Last year was my first year vending at the 60th Florida Folk Festival. My sister, Betsy, braved excessive heat, voracious ticks, all night music jams and primitive camping at the Florida State Park Stephen Foster Cultural Center for three nights and four days.
This Memorial Day Weekend I’ll be vending at the 61st Florida Folk Festival. I feel honored to have been invited back. Betsy won’t be attending with me however. This year she’s taking my 90 year old father to a wedding on Saturday afternoon. Not hers. Or his. Perhaps she’ll drive three hours each way to attend the festival on Sunday. She says she wants to.
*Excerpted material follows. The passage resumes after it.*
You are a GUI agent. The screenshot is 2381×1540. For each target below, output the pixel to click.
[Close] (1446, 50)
Last year Betsy was useless when it came to demonstrating my wares. She couldn’t even get seashell pasta to squeak, let alone make a loud whistle sound. But that’s OK because she stayed at my booth while I used the restroom or got a bite to eat. She smiled and chatted with people and let them know I’d be right back. That’s invaluable for a solo vendor like me. And she was and is great company.
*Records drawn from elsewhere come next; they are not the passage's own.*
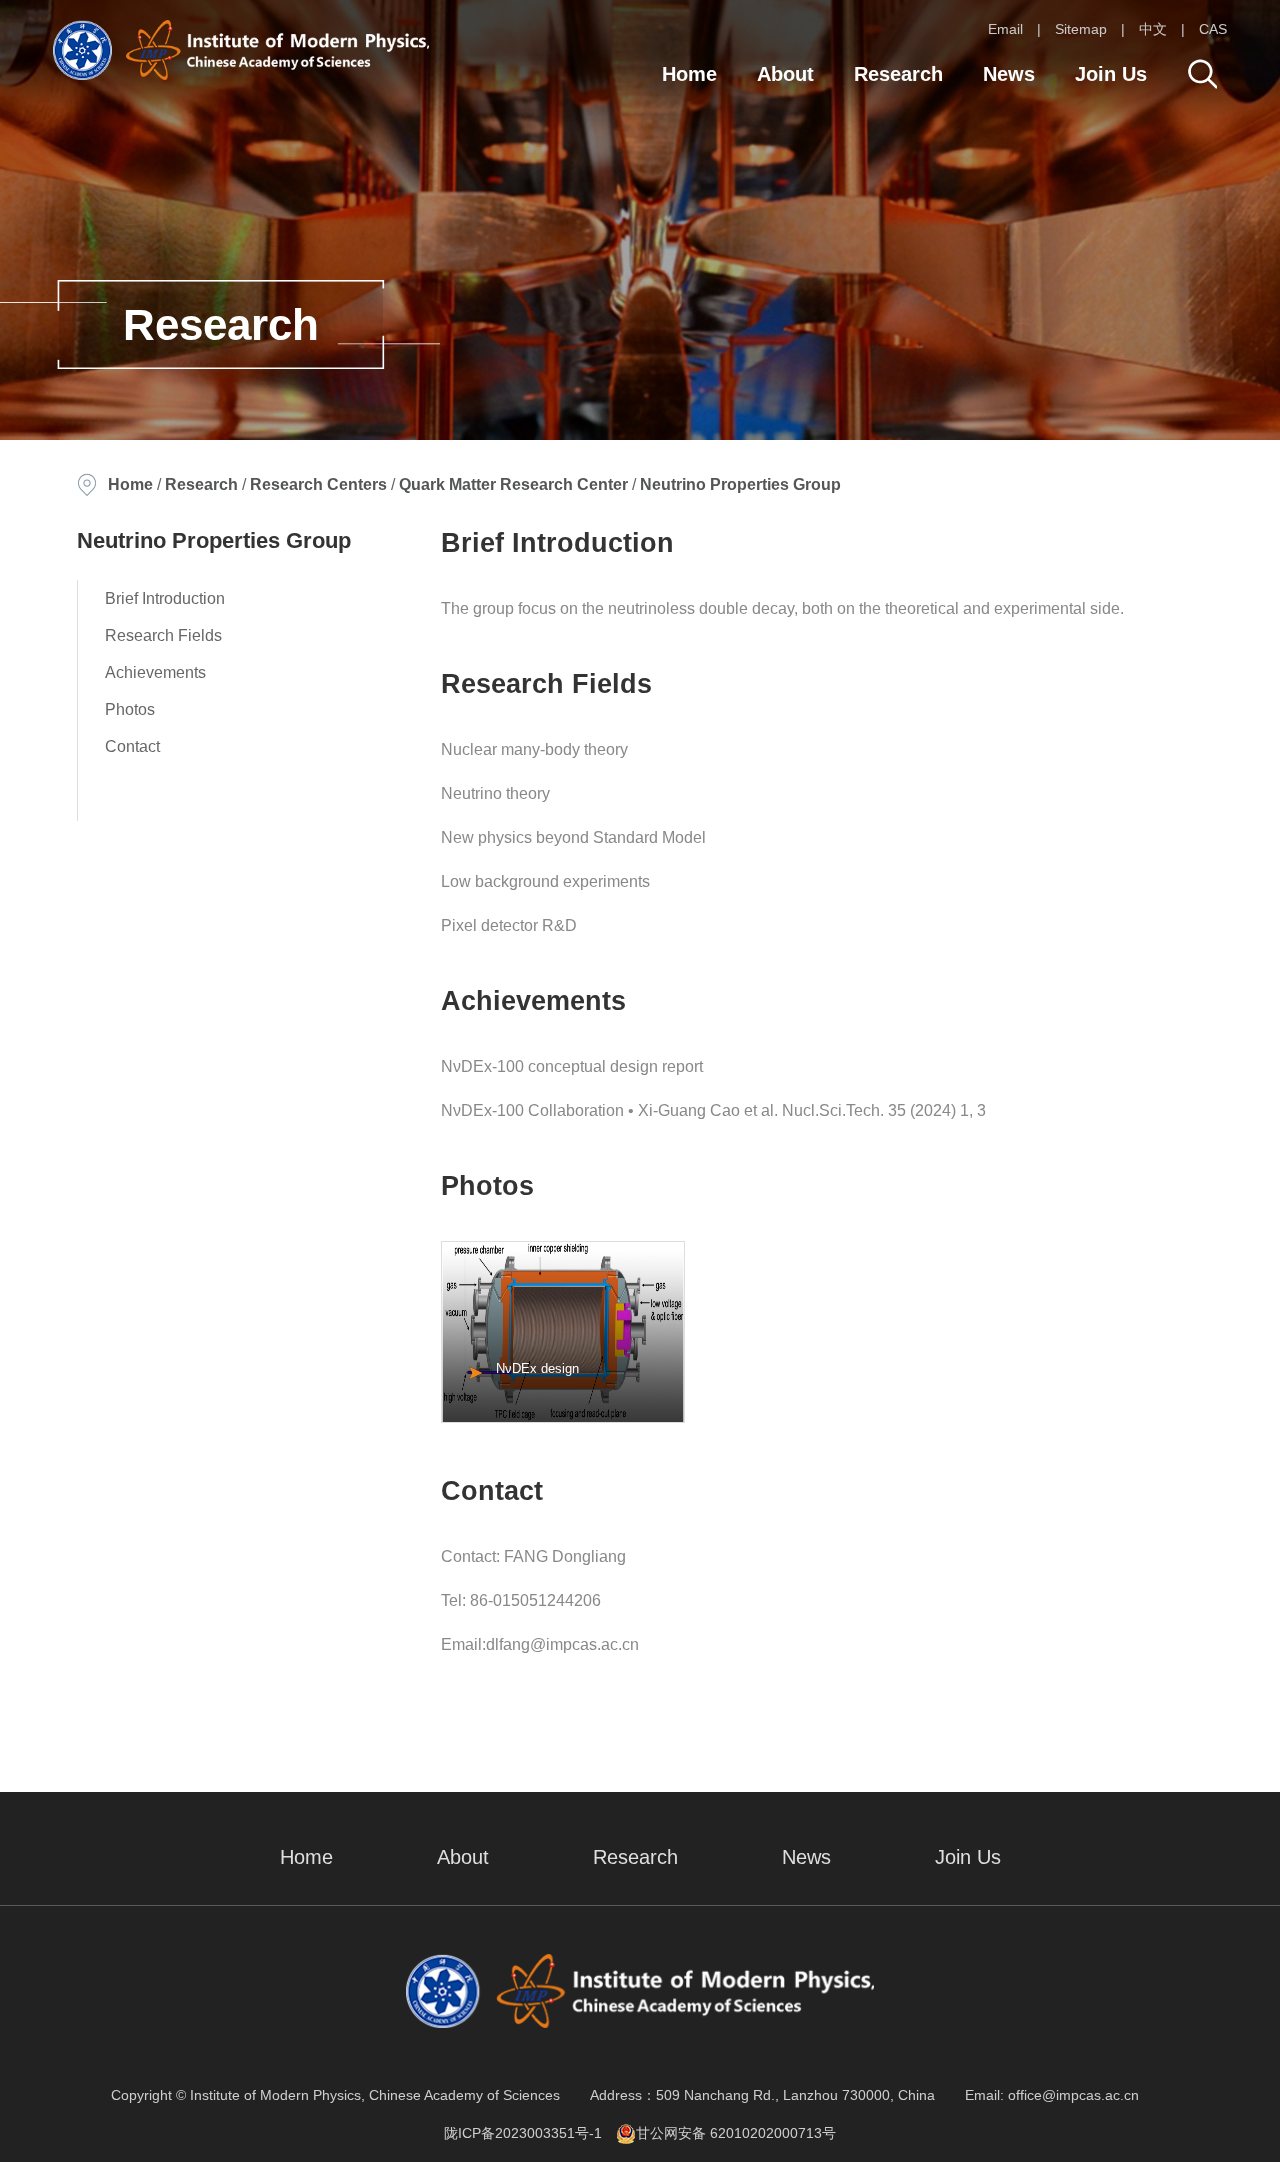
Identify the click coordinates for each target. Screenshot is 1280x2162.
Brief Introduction (165, 598)
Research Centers (318, 484)
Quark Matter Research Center (513, 484)
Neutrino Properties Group (740, 484)
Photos (130, 709)
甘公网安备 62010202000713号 (736, 2133)
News (1009, 74)
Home (689, 74)
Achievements (155, 672)
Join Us (1111, 74)
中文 (1153, 29)
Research (898, 74)
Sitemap (1081, 29)
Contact (132, 746)
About (785, 74)
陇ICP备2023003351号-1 (523, 2133)
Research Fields (163, 635)
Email (1005, 29)
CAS (1213, 29)
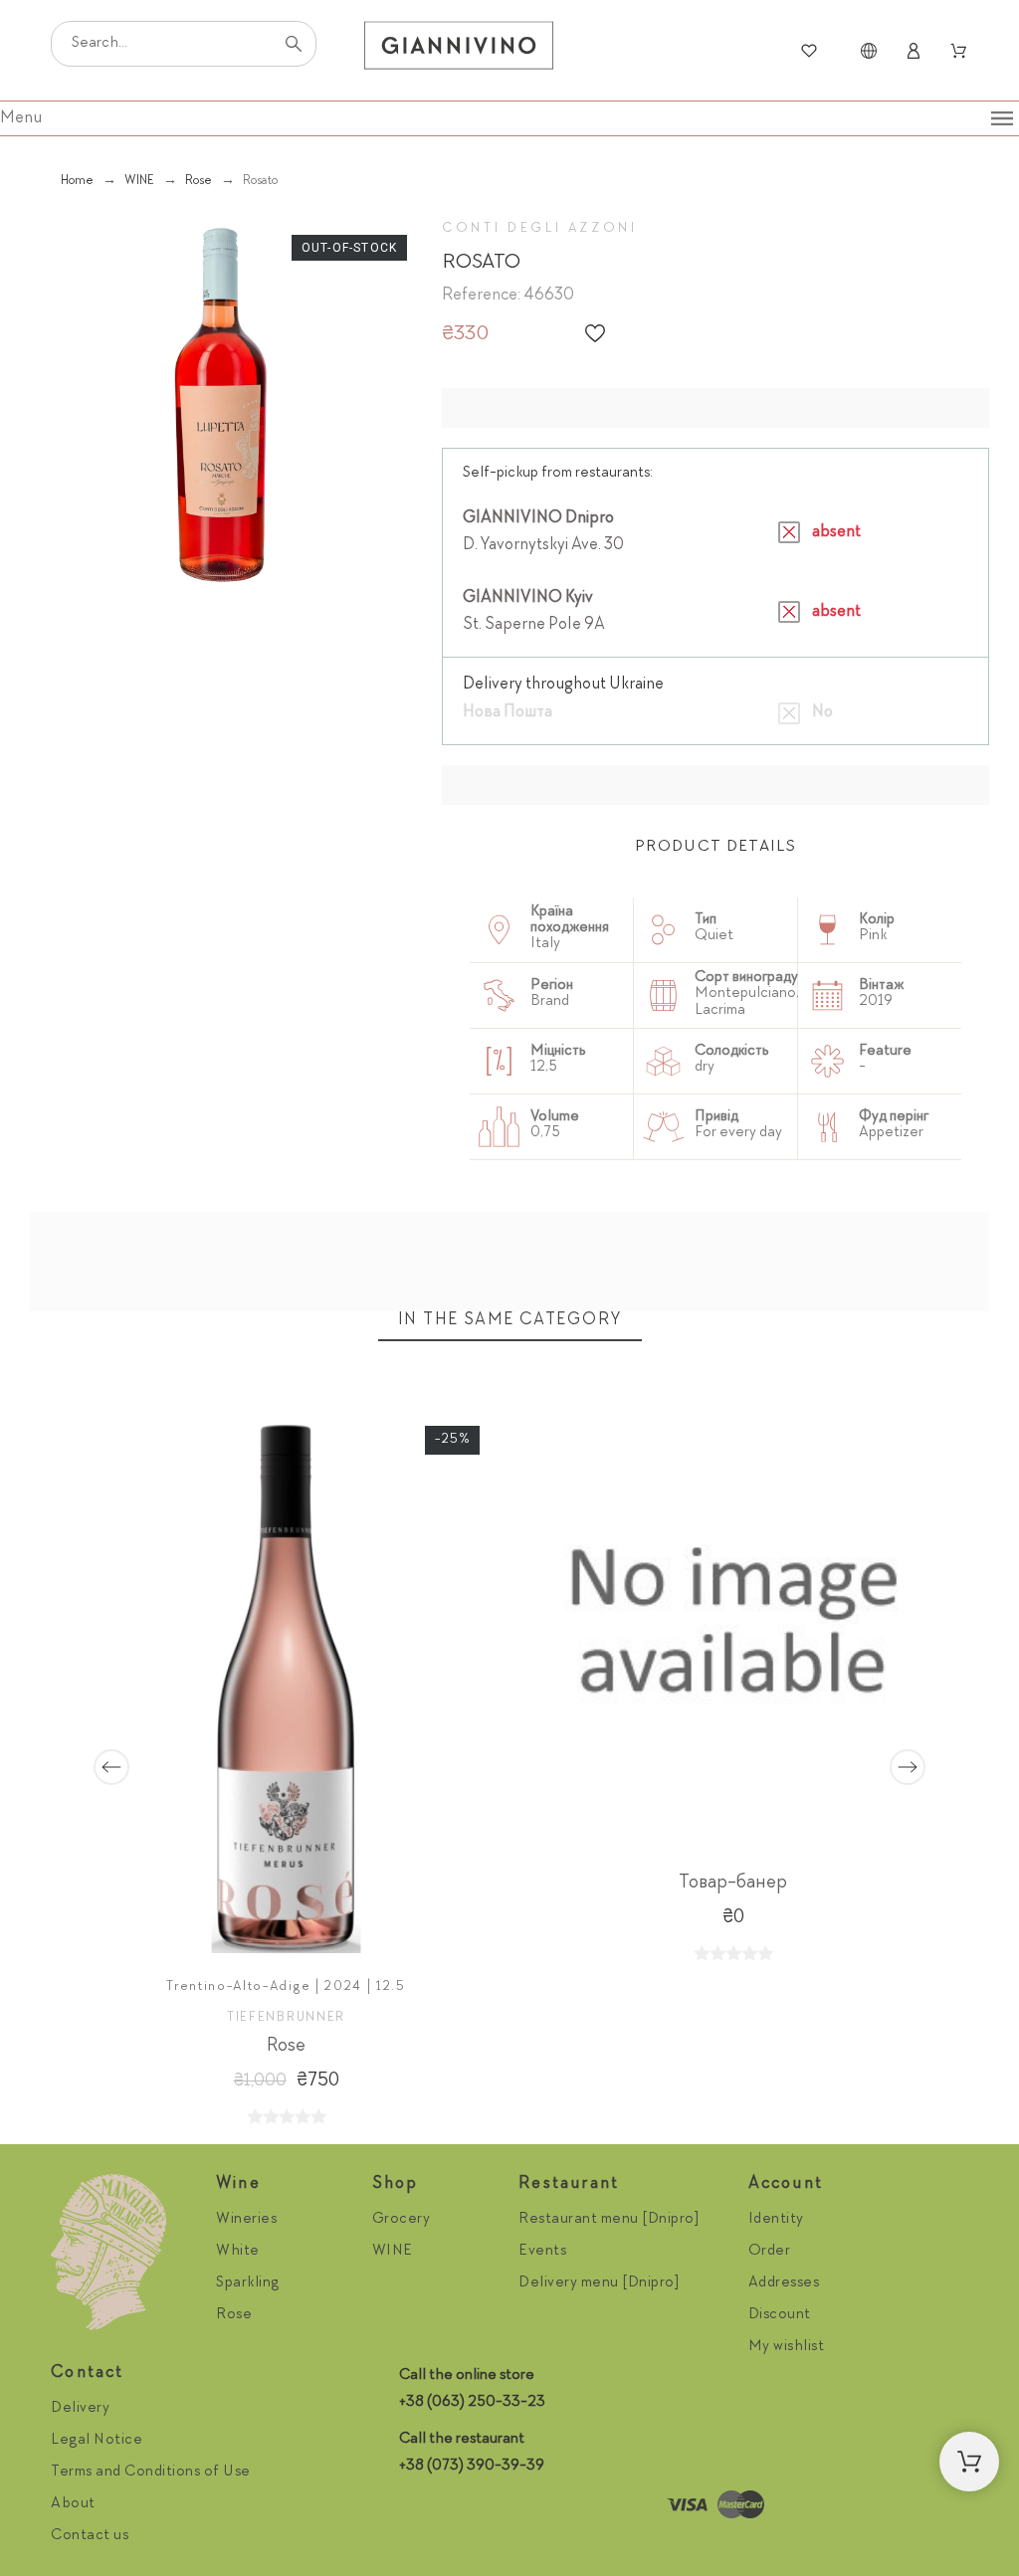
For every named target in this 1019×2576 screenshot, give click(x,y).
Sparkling (248, 2283)
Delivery (80, 2409)
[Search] (293, 44)
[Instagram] (419, 2505)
Ray Wood is a Native American Flute Maker. And even though he’s not Native American he takes his craft very seriously. He makes beautiful sounding and looking wood and bamboo flutes. Ray has been my vending coach since I began vending Florida music festivals. He was and still is very strict. In the beginning I tended to wander away from my booth in order to catch performers or talk with other vendors. Ray reeled me in, saying it was my responsibility to be at my booth during business hours.
Ray believes everyone has a unique purpose and mission in life. As I understand him he believes his mission is to be there for people searching for their higher purpose in life. He does this by showing them the beauty he has found in flute making and in the playing of his instruments. Ray doesn’t use music notation to play by. He advises people to follow their heart and feelings to make and play music. He tells people his story. Some get it. I bought my first NAF flute from Ray a few weeks ago. Thanks Ray. I get it. Sort of.
I have no idea what my higher purpose in life is. I stumbled upon my discoveries and I’ve enjoyed developing and bringing them to the market place. I’ve met wonderful vendors and mentors and have marveled at the skills and luck necessary to create a successful business. I’m still working to create a successful business. Ray has inspired me. Thanks Ray. I’m working on it. More or less. Sort of. Just trying to figure it out.
When people ask me how I discovered my seashell flutes I tell them the story about how I learned to whistle with an acorn cap, in PA, from my nephew, Jon, and how I transferred that skill to a seashell (small clam shell) during a Florida vacation in 2003 because I wanted to communicate with wild dolphins. The dolphins whistled back. I went to a Florida shell shop, tested a bunch of shells for sound making capabilities, took them back to Cape Cod, drilled finger pitch holes in some and discovered the musical scales inside three different species of seashells.
Notes of interest: the seashell species Terebra Turritella hasn’t changed it’s shape for 65 (more or less) million years. That means that the capability to express the pentatonic, diatonic and chromatic musical scales has been available and accessible on earth for 65 or so million years. That means that the musical scales are natural and very old indeed.